Given problem:
Copy out the data verbatim, beginning with the line that contains "Subscribe to the basic Premium plan" and continuing through the line that contains "click(997, 499)", both included.

Entries:
■ ■ ■
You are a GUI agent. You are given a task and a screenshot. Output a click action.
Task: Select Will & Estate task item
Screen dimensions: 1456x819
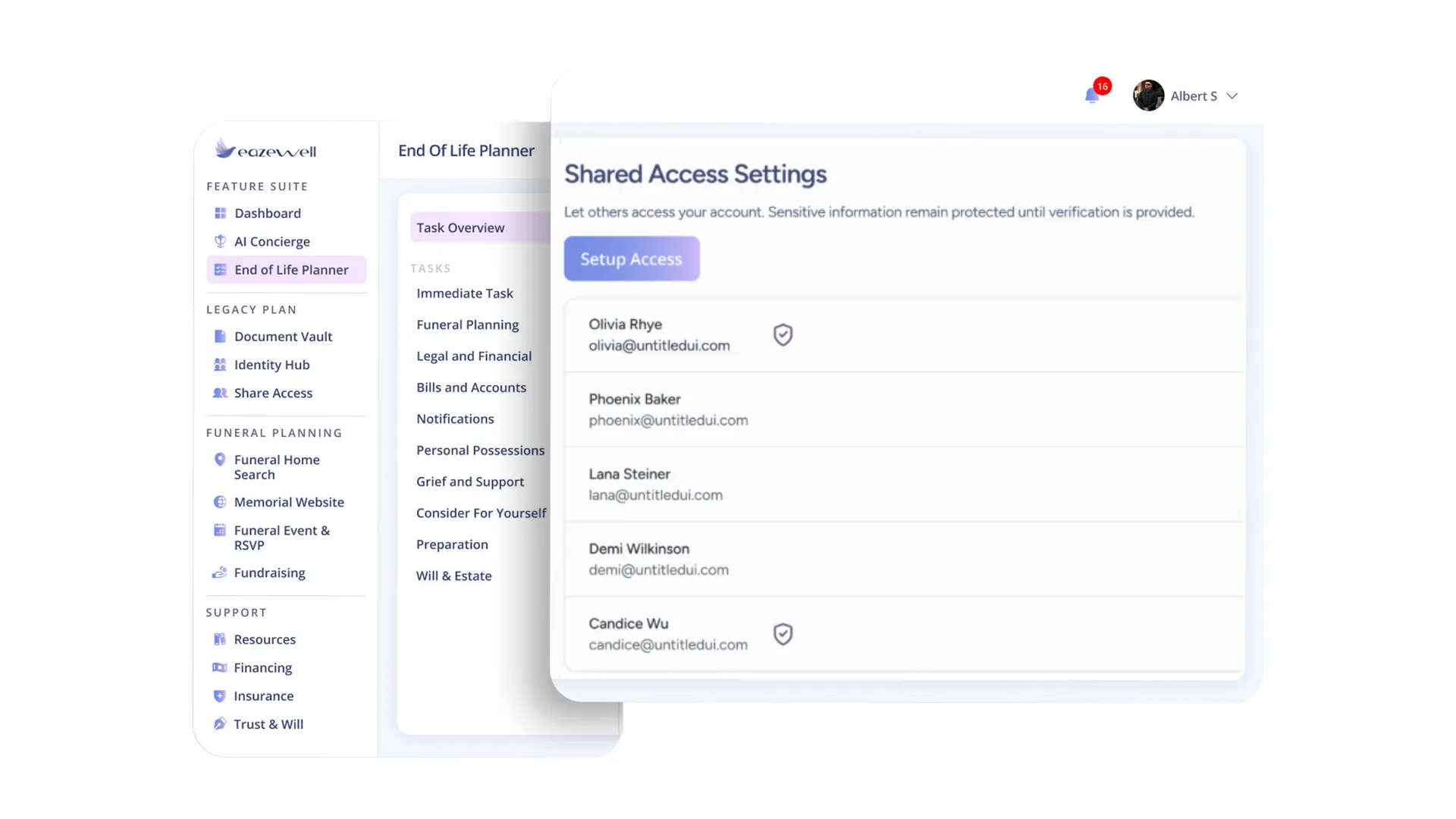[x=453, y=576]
■ ■ ■
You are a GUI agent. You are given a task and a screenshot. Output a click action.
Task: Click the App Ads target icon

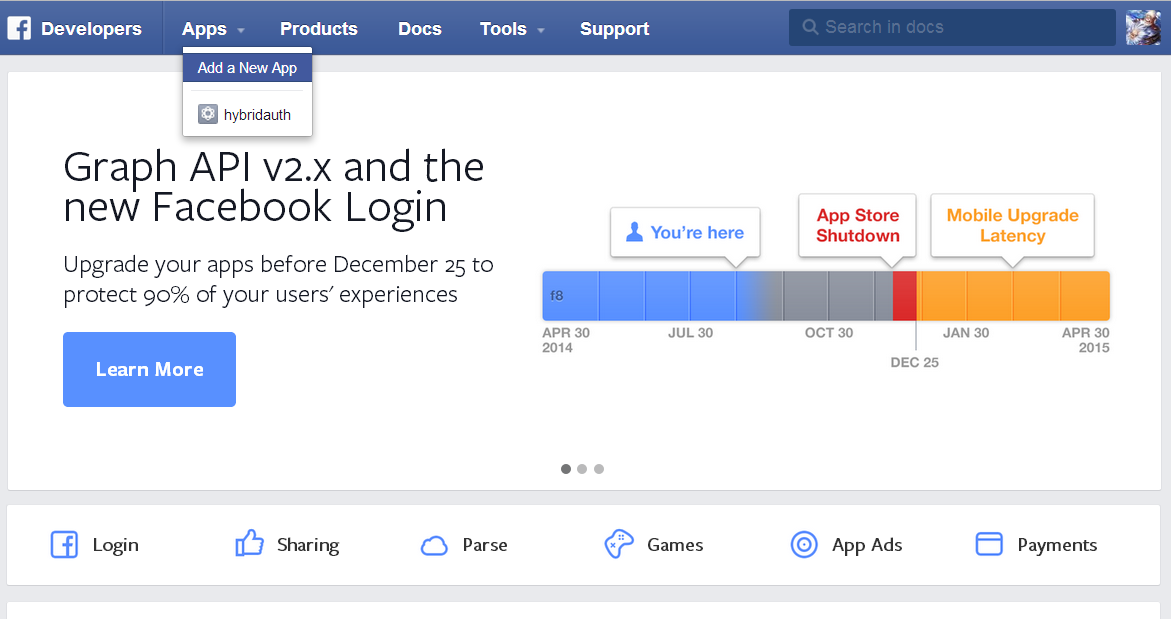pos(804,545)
■ ■ ■
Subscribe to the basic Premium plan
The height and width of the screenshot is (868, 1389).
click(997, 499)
■ ■ ■
Response to this task:
Subscribe to the basic Premium plan
The height and width of the screenshot is (868, 1389).
click(997, 499)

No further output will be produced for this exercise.